Several months ago, I discovered a fascinating book, W.J Cash's The Mind of the South, published in 1941. I posted some interesting Web references here, and got a gracious comment from W.J Cash's great-niece, Mary K. Elkins, a talented Web designer.
Cash's book is a cultural history of the American South in the way that Gibbon's Rise and Fall of the Roman Empire is a history. Cash, a Southerner, critiques mid-twentieth-century problems such as toxic race relations, intractable rural poverty, sickly nostalgia for an imaginary past, and paralyzing class consciousness. Whether his history is accurate or not, his prose is compelling.
I heard echoes of the rhetoric of "Appalachian otherness" in Cash's analysis of eighteenth and nineteenth century Southern history. In fact, "The South," rather than "Our Southern Mountains," may be the real Land of the Nine-Fingered People. Here is one passage that took my fancy.
Again, if the Southern social order had blocked in the common Southerner, it had yet not sealed up the exit entirely. If he could not escape en masse, he could nevertheless escape as an individual. Always it was possible for the strong, craving lads who still thrust up from the old sturdy root-stock to make their way out and on...even...to carve out wealth and honor in the very oldest regions....But in their going these emergent ones naturally carried away with them practically the whole effective stock of those qualities which might have generated resentment and rebellion. Those who were left behind were the simplest of the simple men of this country--those who were inclined to accept whatever the day brought forth as in the nature of things--those whose vague ambition, though it might surge up in dreams now and then, was too weak ever to rise to a consistent lust for plantations and slaves, or anything else requiring an extended exercise of will--those who, sensing their own inadequacy, expected and were content with little.
Moreover, they were in general those in whom the frontier tradition was likely to run strongest; which is to say that they were often almost indifferent, even in their dreams, to the possession of plantations and slave and to the distinctions which such possessions set up.

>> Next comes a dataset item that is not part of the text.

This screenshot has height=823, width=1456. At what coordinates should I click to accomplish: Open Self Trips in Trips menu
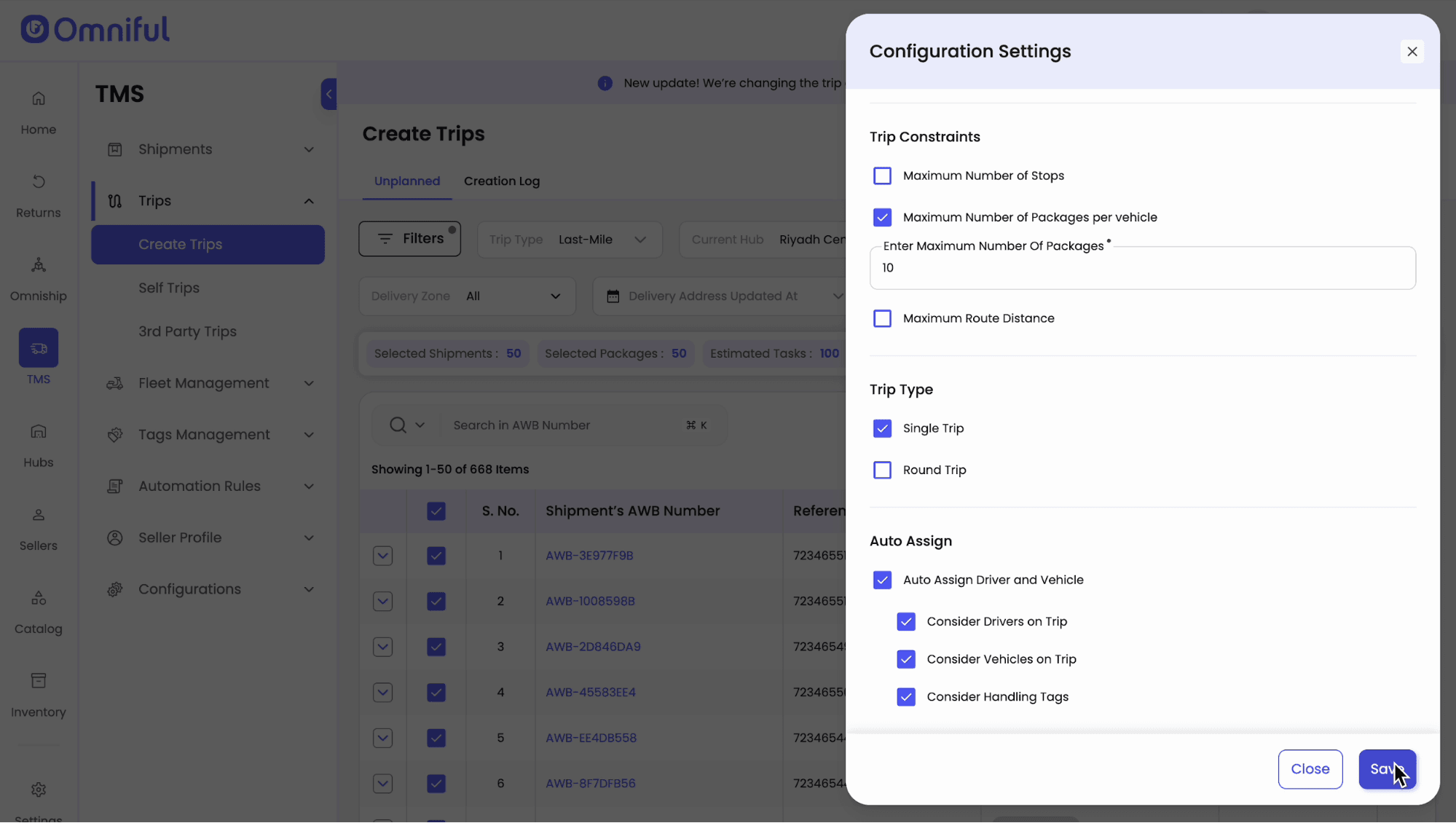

For it is characteristic of the frontier tradition everywhere that it places no such value on wealth and rank as they command in an old and stable society. Great personal courage, unusual physical powers, the ability to drink a quart of whisky or to lose the whole of one's capital on the turn of a card without the quiver of a muscle--these are at least as important as possessions, and infinitely more important than heraldic crests. In the South, if your neighbor overshadowed you in the number of his slaves, you could outshoot him or outfiddle him, and in your own eyes, and in those of many of your fellows, remain essentially as good a man as he.